After the harvests, what better way is there to celebrate than to share my bounty with family and friends? My winter squash takes center stage this year as a simple bisque that lets the sweet flavor of the squash really shine. This requires a conventional blender, a big stock pot, two large Pyrex bowls, and not much else.


  • Two tablespoons of butter or olive oil
  • Two stalks of celery
  • One head of garlic
  • One large sweet yellow onion
  • Sea salt
  • Three to four large winter squashes, about 5 pounds.
  • I begin by halving the squash with a sharp, heavy chef’s knife or a vegetable cleaver. Take care, these fruits are dense and difficult to cut! With an ice cream scoop, I scrape out the seeds and stringy bits, but DO NOT THROW THEM AWAY! The squash guts are packed with flavor and we are going to make stock with them.

    Now, the squash flesh can be cooked in one of two ways. If you have a large enough steaming basket, the squash can be cubed and steamed in the stock pot that you will be making your stock in. Otherwise, you can lightly oil the insides of the squash halves and roast the squash in a 350 degree oven for about 20 minutes or until tender. The former method has the benefit of infusing the squash flesh with the flavor of the stock but, I prefer the latter method as the squash sugars get caramelized a bit when roasted.

    On the cutting board, I chop up the onions, celery and garlic. Under medium heat, I add my oil or butter to the stock pot and when hot, I add the onions, celery, garlic, a bit of sea salt and the squash guts. I stir the contents frequently, making sure that nothing is burning on the bottom of the pot. The onions and celery are translucent and the steam coming off smells delicious but I keep on stirring because I really want to unlock the flavors of the squash seeds. If it begins to burn, I add a little bit of water.

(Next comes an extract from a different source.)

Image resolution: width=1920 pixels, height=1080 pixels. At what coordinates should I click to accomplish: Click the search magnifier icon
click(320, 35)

    Finally, I am satisfied that everything is a cooked down into an orangy, stringy, seedy gack. I add three cups of boiling water to the pot. I taste it at this point and add a bit more sea salt. This is all the stock that I need for the soup. I have effectively made a Mirepoix, substituting carrots with the squash guts.

    If I am steaming the squash, I would want to keep the stock at a low boil and begin to steam the squash cubes in a covered steamer basket on top of the pot. This should take about fifteen to twenty minutes to stem the flesh until it is fork tender.

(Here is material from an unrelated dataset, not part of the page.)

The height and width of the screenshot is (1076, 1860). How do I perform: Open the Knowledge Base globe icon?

    If I am roasting my squash, I will simmer the stock while I wait for the squash to cook through in the oven. Once the roasted squash halves are cooked, I scrape the flesh from the skin into a large Pyrex bowl.

    I place a large colander over my second large Pyrex bowl. Into the colander I pour the contents of the stock pot, stirring the colander to let the liquids drain into the bowl. When I have reclaimed all of the liquids I can now discard the solids. They have imparted all their flavors into the stock and can now retire to the compost pile.

    I begin to put my cooked squash into the blender, filling it only about halfway. If I fill it up past halfway, I risk making a mess and scalding myself. Carefully, I pour just enough of the stock into the blender to cover the squash. With the lid ON the blender , I blend the contents until it is nice and smooth. If the contents do not blend right away, I add a bit more stock. Returning the blended bisque into the stock pot, I then repeat the blending until I have make all my bisque.

    Voila! I add sea salt to taste. I warm up some crusty bread in the oven, while my bisque is warming on "low". I serve the soup with the crusty bread and butter and some spiced apple cider. Just the thing to warm up cold bones alone or with family and friends on a cold winter's evening.